Bartimaeus Alliance of the Blind, Inc.
BABINC

Index to Hebrew Study Aids


Taking Hebrew From Another Instructor

If you are taking Hebrew from another instructor, this Hebrew I course may still be of significant use to you. Below are a few ways that having access to this material, even in someone else's class, with someone else's text books, may help.

1) The text books for this course and all the free materials mentioned in the course syllabus will still be of help. The morphology tables by Christo et al will give you access to the various forms of Hebrew nouns and verbs without having to have a sighted reader dictate, letter-by-letter, each of the many forms. The Hebrew Bible with parsing guides can still help you with word-by-word analysis of Bible passages. The importance of the Hebrew Bible files hardly needs explanation.

Even the Weingreen text book can be helpful. Since this text book is divided into dozens of short sections, one may consult the table of contents in Weingreen to find the specific section relevant to whatever is covered in class on a certain day and read it from Weingreen. The student would still be expected to be familiar with what his/her official text book says, but a great deal of useful knowledge can be gained from Weingreen. When it comes to doing exercises for classk, the student would still need to have someone in the class go through their specific text book. This could be done a number of ways. First, the exercises could be done together, with the two students working as a team to do the exercises. If the teacher wants more individual thinking, the sighted student could read the exercises out loud and then the two of them could silently translate them.

2) The course materials here may be of some help. The material in Lesson 1 about getting started reading Hebrew is similar in most Hebrew courses. It would do a blind student much good to spend considerable time with this course's Lesson 1, no matter where he/she is taking Hebrew.
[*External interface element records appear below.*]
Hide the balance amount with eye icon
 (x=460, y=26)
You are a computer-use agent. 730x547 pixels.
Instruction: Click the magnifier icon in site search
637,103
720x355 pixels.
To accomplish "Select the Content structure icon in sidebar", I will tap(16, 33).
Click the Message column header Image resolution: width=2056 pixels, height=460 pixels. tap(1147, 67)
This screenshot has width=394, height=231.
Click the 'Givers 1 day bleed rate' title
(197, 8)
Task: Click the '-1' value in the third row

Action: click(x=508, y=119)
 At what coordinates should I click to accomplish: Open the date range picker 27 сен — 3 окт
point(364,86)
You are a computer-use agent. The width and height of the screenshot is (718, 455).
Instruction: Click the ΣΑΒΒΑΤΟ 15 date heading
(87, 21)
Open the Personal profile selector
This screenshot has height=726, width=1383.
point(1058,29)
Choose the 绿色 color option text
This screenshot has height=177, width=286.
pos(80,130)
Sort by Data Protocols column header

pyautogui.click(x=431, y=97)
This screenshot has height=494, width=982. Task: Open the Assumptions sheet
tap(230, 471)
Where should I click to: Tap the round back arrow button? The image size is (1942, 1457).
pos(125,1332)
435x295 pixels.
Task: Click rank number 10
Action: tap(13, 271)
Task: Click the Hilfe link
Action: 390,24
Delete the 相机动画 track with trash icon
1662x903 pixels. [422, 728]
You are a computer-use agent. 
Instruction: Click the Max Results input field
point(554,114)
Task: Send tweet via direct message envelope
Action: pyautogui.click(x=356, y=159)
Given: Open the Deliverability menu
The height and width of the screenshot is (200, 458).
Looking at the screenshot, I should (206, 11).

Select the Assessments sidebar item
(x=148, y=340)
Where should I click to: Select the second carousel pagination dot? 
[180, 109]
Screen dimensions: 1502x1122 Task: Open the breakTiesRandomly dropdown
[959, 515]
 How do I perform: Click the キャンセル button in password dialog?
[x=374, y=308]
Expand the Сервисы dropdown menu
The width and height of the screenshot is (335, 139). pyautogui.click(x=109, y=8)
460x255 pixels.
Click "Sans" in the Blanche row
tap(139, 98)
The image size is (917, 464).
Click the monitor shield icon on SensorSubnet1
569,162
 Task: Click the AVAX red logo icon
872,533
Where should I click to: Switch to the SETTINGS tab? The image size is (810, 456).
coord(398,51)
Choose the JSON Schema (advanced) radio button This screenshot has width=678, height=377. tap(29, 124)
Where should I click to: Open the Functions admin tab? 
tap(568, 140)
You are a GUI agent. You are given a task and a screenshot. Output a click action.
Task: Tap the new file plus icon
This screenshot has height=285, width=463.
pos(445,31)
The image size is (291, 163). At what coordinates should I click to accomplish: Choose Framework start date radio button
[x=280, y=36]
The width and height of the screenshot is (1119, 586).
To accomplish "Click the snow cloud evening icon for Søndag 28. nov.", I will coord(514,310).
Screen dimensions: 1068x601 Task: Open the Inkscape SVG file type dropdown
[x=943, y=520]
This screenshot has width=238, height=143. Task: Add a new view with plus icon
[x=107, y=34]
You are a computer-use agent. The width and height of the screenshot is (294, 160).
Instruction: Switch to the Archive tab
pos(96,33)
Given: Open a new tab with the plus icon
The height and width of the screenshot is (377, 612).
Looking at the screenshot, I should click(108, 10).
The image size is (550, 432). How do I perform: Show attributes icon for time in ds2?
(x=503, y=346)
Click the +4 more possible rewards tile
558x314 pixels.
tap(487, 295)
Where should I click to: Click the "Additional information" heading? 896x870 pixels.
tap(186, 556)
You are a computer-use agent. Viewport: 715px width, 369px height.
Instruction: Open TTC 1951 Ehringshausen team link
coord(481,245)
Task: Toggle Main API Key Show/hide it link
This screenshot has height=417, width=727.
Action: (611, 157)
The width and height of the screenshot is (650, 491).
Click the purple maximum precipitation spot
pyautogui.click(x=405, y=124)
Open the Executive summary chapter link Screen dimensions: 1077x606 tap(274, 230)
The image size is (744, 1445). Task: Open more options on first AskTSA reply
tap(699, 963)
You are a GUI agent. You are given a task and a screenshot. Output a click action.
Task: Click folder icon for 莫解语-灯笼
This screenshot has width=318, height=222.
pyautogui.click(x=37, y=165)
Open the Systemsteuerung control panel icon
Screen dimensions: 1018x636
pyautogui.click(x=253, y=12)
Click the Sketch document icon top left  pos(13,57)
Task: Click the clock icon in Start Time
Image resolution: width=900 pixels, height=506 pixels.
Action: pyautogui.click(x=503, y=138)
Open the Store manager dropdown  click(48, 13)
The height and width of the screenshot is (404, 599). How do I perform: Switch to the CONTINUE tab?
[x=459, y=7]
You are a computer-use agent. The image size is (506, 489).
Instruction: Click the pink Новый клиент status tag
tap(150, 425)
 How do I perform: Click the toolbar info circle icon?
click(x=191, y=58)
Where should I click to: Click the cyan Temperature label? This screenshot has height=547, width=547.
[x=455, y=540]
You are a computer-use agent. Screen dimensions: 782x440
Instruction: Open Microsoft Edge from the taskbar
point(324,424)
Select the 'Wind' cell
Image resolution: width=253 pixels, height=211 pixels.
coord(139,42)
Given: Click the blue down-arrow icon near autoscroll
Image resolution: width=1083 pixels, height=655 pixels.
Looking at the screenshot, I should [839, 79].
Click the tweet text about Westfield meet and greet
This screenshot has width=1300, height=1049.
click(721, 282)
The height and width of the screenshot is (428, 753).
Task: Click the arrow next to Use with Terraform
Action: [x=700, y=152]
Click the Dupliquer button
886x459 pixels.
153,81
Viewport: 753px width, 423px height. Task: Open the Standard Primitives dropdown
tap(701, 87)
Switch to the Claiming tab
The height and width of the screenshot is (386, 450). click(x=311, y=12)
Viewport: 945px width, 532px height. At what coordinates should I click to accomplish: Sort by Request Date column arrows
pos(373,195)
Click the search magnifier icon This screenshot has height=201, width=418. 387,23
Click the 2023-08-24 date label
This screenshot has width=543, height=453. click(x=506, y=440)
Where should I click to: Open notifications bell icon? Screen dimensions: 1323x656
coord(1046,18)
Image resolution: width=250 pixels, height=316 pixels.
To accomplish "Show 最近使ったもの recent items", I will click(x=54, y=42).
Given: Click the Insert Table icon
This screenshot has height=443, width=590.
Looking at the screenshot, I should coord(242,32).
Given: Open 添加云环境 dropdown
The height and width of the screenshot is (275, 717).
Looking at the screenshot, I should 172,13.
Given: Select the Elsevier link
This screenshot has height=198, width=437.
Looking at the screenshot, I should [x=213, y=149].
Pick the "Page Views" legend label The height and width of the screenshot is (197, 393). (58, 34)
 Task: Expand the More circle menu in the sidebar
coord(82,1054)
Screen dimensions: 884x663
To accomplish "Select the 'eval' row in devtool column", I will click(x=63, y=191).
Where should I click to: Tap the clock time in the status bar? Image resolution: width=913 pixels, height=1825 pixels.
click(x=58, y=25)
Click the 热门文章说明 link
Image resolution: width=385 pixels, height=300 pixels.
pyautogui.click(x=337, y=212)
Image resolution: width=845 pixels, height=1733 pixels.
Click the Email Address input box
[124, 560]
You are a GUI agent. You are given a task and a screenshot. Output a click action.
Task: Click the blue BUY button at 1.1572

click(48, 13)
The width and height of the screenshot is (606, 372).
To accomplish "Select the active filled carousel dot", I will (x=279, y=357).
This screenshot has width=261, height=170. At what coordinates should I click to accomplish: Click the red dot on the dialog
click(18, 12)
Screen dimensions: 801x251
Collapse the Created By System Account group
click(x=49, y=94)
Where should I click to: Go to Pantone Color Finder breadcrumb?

There is a song to help one learn the letters and guided Braille Hebrew readings designed to help the student master reading Hebrew. This lesson also explains the unique aspects of Braille Hebrew and how Braille Hebrew differs from print Hebrew. Lessons 7 and 13 contain information about Unicode Hebrew, reading and writing it. This is necessary for handling Hebrew in a sighted world. The core materials of Lesson 14 discuss how to use the parsing guides. Lesson 15's core materials tell how to use the Hebrew-English lexicon that comes with the text books for this course. The file named "Course Contents by Lesson" explains which grammatical concepts are discussed in each lesson so one can look them up at any time. Whenever someone studies construct relationships, he/she can look up the concept in the course contents and read about it from this course. Finally, the appendix section to this course contains lists of vocabulary words by frequency, going down to as few as those occurring 100 times or more. This can save the student time in typing vocabulary words.